Extracted entries>

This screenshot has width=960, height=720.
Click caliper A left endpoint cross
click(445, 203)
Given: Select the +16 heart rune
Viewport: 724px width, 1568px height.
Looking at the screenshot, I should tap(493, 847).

Activity> The material should be transcribed exactly, every line included.

Task output>
This screenshot has width=960, height=720.
Click caliper A left endpoint cross
click(445, 203)
Given: Select the +16 heart rune
Viewport: 724px width, 1568px height.
Looking at the screenshot, I should tap(493, 847).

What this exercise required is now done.